**Fragmento**
################

Previo al 'Siente un pobre a su mesa' con Carlos Alsina
Con fecha de 26 de abril de 1960, María Cristina Jalón, empleando una Hispano Olivetti, terminó de mecanografiar un texto que tenía dos autores: Luis García Berlanga, cineasta de treinta y nueve años que había hecho ya cinco películas, y Rafael Azcona, treinta y tres años, escritor, humorista y guionista.
Aquellos folios contenían el argumento para una película. Se iba a llamar “Siente un pobre a su mesa”, el mismo nombre con el que la rama juvenil de la Congregación de la Medalla Milagrosa organizaba cada Navidad la donación de alimentos y ropas para los pobres.
En la hemeroteca del diario ABC pueden encontrarse referencias a aquella campaña de caridad. En diciembre de 1954 informaba el diario de que los donativos para la campaña se podían aportar llamando al teléfono 343332 de Madrid para que un joven afiliado acudiera a recogerlos. En el 58 contaba que el teatro de la Zarzuela había acogido el festival de variedades e ilusionismo que formaba parte de la caritativa campaña.

################

**Datos proporcionados**
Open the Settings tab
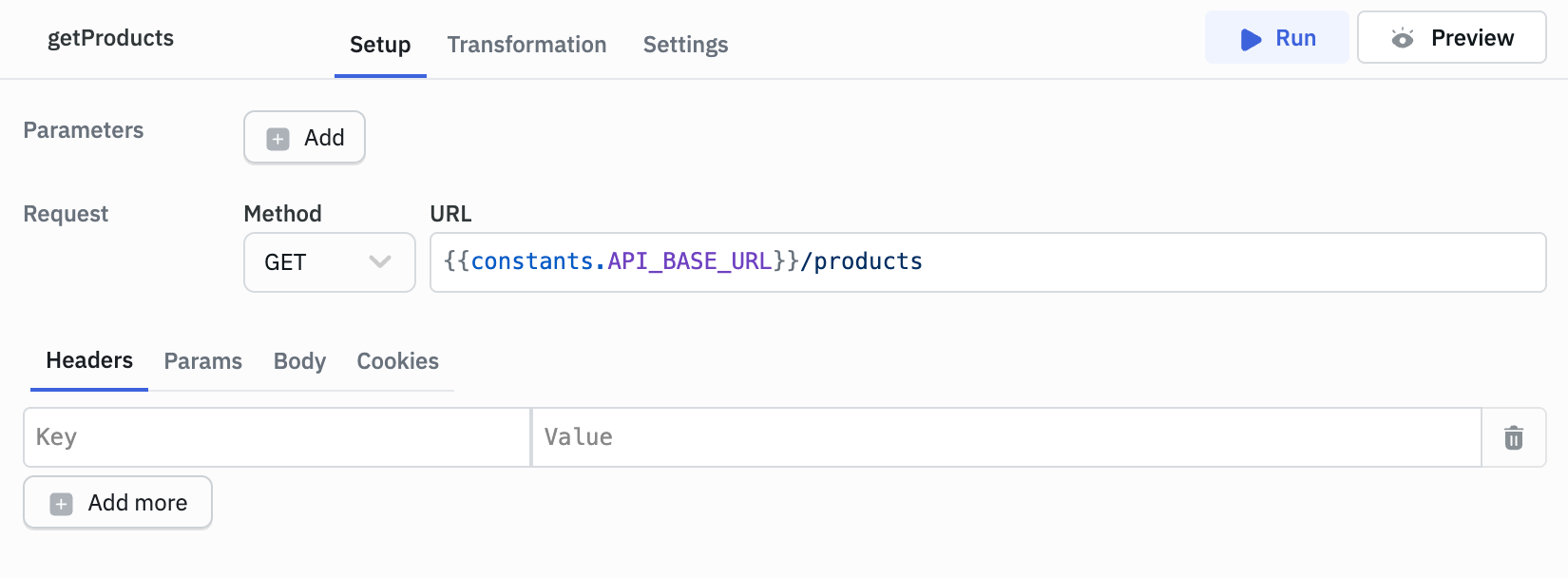The height and width of the screenshot is (578, 1568). tap(685, 45)
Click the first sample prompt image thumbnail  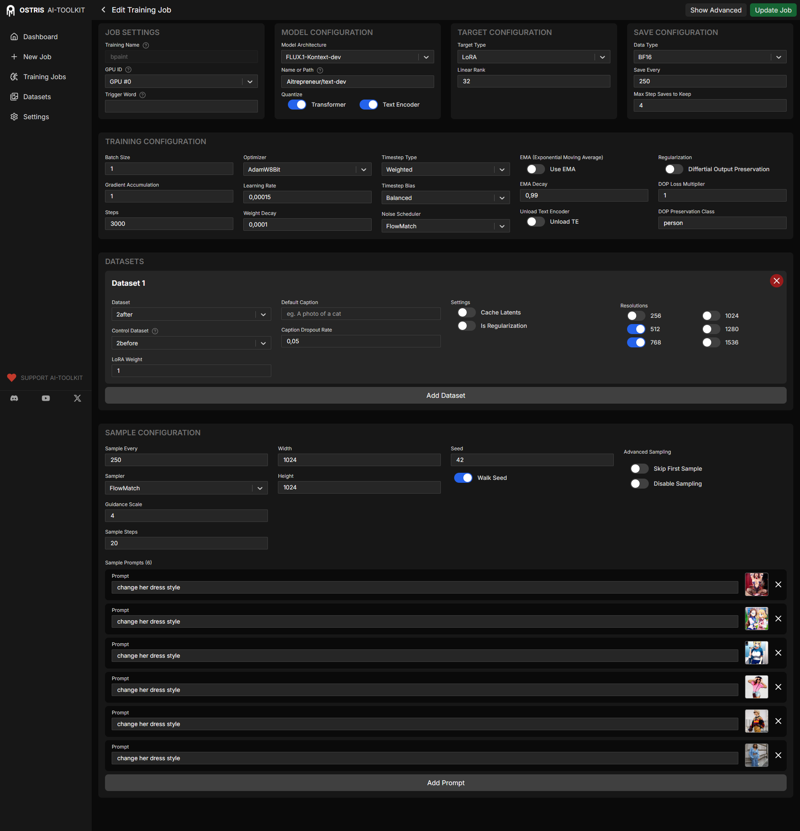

################

Retoma el texto sobre el guion de «Siente un pobre a su mesa» y continúalo a partir de su última oración.

Partiendo de aquel hecho real, y construyendo en torno a él una ficción aún más real que la propia campaña, Berlanga y Azcona escribieron una sátira sobre la caridad, la pobreza, la desigualdad y la hipocresía. Su versión final fue ‘Plácido’, la película del 61 que entusiasmó a la crítica en el Festival de Cannes y compitió por el Oscar en habla no inglesa. Pero antes de ser película y guión de cine, ‘Plácido’ fueron estos folios mecanografiados que resumían lo que se quería contar. La historia de una pequeña ciudad española, de sus damas ricas y sus muchos pobres, con el hilo conductor de un locutor que encarnaba el principal medio de difusión de la época: la radio local.
Cae el atardecer de un día invernal sobre una pequeña ciudad española. Por las calles cruza la rutinaria vida provinciana.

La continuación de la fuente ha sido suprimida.